Things to do:
1) Answer these questions using the article on the euro zone rescue plan:
(a) What did Germany's constitutional court approve on Wednesday?
(b) With the new ESM, about how much will the euro zone have for rescuing purposes?
(c) To what share of GDP will a rescued country have to limit its deficit?
2) Write the next part of the article on the euro zone rescue plan, picking up after its final sentence.

Source excerpt:
☆ ☆ ☆ ☆ ☆

At long last, the shiny new plan to save Europe is coming together. On Wednesday, Germany's constitutional court gave its much-awaited okay to the European Stability Mechanism (ESM), a newly created €500 billion ($640 billion) rescue fund for indebted euro zone governments. Until now, that was the big question mark—an unfavorable court ruling would have brought Angela Merkel's plan to salvage the euro crashing down.

Merkel can breathe easy... for now. (Markus Schreiber/Associated Press)

So we can now see how this plan will work. If a country like Spain or Italy sees its borrowing costs rise to unsustainable levels, risking a bond yield death spiral, then its government can go ask for help from Europe's bailout fund (with the new ESM, the euro zone will have about $830 billion for rescuing purposes). The country will most likely have to abide by new terms and conditions imposed by the rest of Europe, much like Greece and Portugal did when they got bailed out. They'll have to limit deficits to 3 percent of GDP. Once that happens, Mario Draghi will crank up the European Central Bank's printing presses, buy up bonds, and bring the troubled nation's borrowing costs under control. Crisis averted!

☆ ☆ ☆ ☆ ☆

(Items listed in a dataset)
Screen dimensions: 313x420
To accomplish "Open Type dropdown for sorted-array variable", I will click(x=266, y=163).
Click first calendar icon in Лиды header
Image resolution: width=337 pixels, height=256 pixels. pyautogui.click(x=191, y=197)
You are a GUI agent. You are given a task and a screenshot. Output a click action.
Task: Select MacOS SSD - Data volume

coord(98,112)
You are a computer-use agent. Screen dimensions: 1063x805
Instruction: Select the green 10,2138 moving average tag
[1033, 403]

☆ ☆ ☆ ☆ ☆

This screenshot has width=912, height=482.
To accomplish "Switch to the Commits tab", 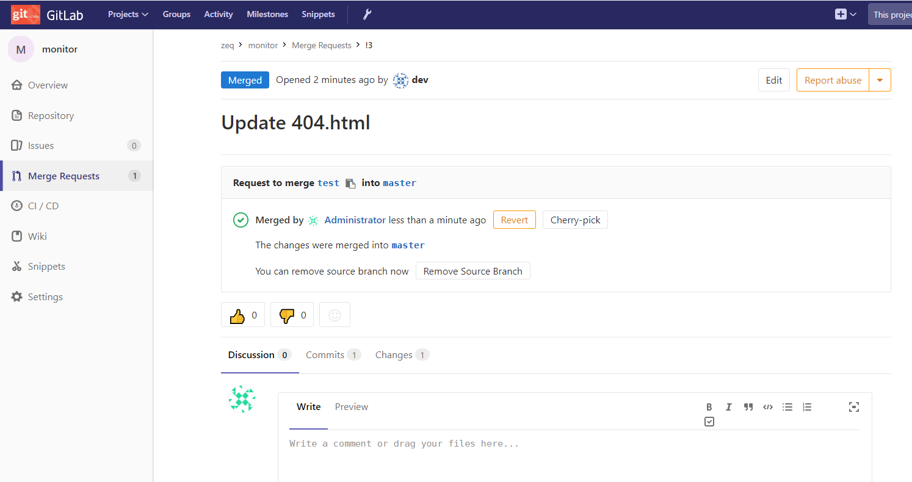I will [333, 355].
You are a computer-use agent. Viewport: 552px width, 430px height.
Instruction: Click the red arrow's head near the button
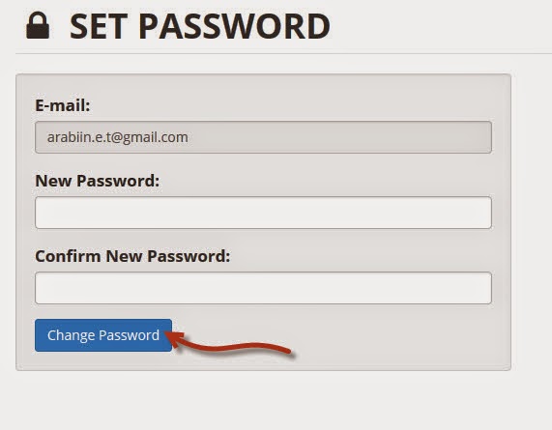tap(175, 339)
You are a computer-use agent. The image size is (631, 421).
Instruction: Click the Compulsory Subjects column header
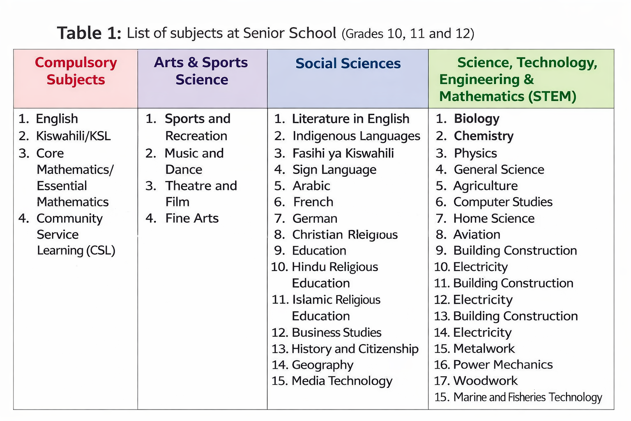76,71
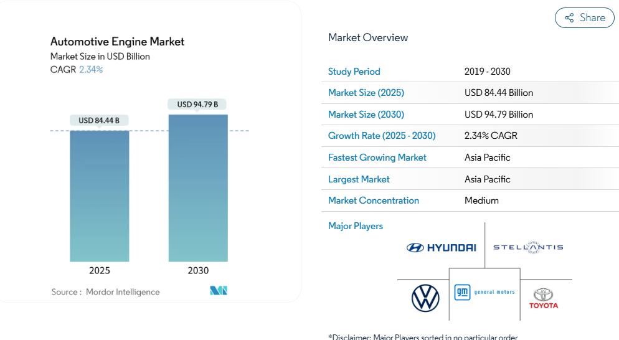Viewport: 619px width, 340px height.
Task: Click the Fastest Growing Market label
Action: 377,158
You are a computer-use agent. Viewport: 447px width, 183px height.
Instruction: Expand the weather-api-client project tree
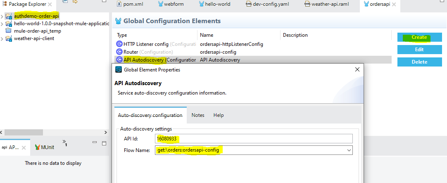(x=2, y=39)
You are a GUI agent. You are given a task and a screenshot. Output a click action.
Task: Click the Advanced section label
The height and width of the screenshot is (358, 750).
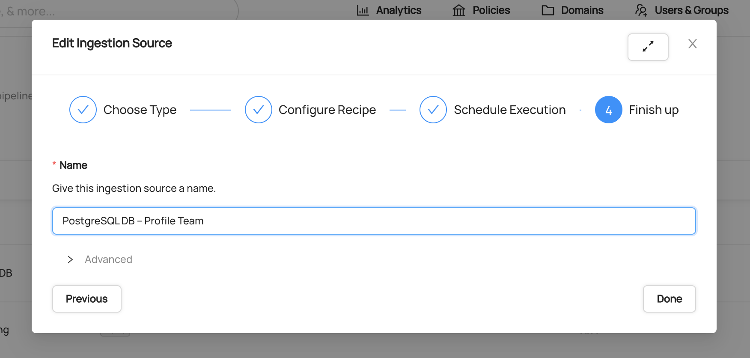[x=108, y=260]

☆ ☆ ☆ ☆ ☆

Responses per task:
1)
(a) The European Stability Mechanism (ESM), a newly created €500 billion ($640 billion) rescue fund for indebted euro zone governments.
(b) About $830 billion.
(c) 3 percent of GDP.

2)
So is this a decisive solution? That's still not clear. There are plenty of potential hitches. For one, struggling countries like Italy and Spain would actually have to go request help first. They might not. Italy's leaders are still hoping they can rein in their debts without aid from the rest of Europe. Spanish Prime Minister Mariano Rajoy, meanwhile, has said he doesn't want to apply for a bailout until he knows what the conditions will be. After all, German-imposed supervision isn't likely to go over well with Spanish voters.

This tension could prove problematic over the long run. Mario Draghi and the European Central Bank have said they'd only act to quell the sovereign debt crisis under certain conditions. But what if those conditions aren't met? Say Spain applies for aid and agrees to open its books to Germany and liberalize its labor-market regulations. But then protests ensue, and Spanish voters usher in a new government that reverses the austerity agreement. At this point, either Draghi stops buying Spanish bonds — and risks letting the crisis flare up again — or he starts supporting Spain unconditionally. The former is risky. The latter would make Germany awfully irate.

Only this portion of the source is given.